- **Extracted records**:
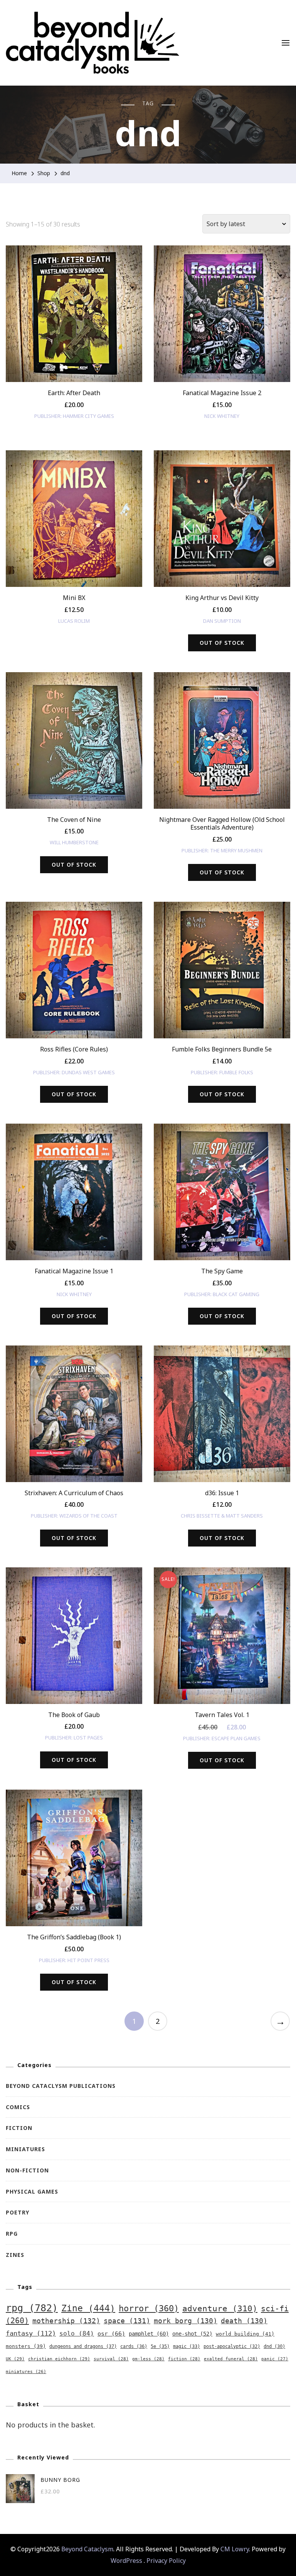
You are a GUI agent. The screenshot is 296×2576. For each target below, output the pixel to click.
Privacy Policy (166, 2560)
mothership (66, 2321)
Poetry (17, 2212)
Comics (18, 2107)
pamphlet (149, 2334)
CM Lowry (234, 2549)
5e (160, 2346)
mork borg (185, 2321)
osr (111, 2333)
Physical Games (32, 2191)
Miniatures (25, 2149)
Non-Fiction (27, 2170)
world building (245, 2334)
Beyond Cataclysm (87, 2549)
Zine (88, 2308)
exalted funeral (231, 2358)
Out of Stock (222, 642)
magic (186, 2346)
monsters (26, 2346)
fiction (184, 2358)
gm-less (148, 2358)
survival (111, 2358)
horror (149, 2308)
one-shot (192, 2334)
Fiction (19, 2127)
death (244, 2321)
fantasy (31, 2333)
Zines (15, 2254)
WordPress (126, 2560)
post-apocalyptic (232, 2346)
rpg (32, 2308)
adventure (219, 2308)
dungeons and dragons (83, 2346)
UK (15, 2358)
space (127, 2321)
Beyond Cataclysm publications (61, 2085)
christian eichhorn (59, 2358)
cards (133, 2346)
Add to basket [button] (74, 320)
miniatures (26, 2371)
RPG (12, 2233)
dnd (274, 2346)
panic (274, 2358)
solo (76, 2333)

- **Task details**: Scan the material above for lines that contain the string "Cataclysm", and copy each such line.

- **Written response**:
Beyond Cataclysm (87, 2549)
Beyond Cataclysm publications (61, 2085)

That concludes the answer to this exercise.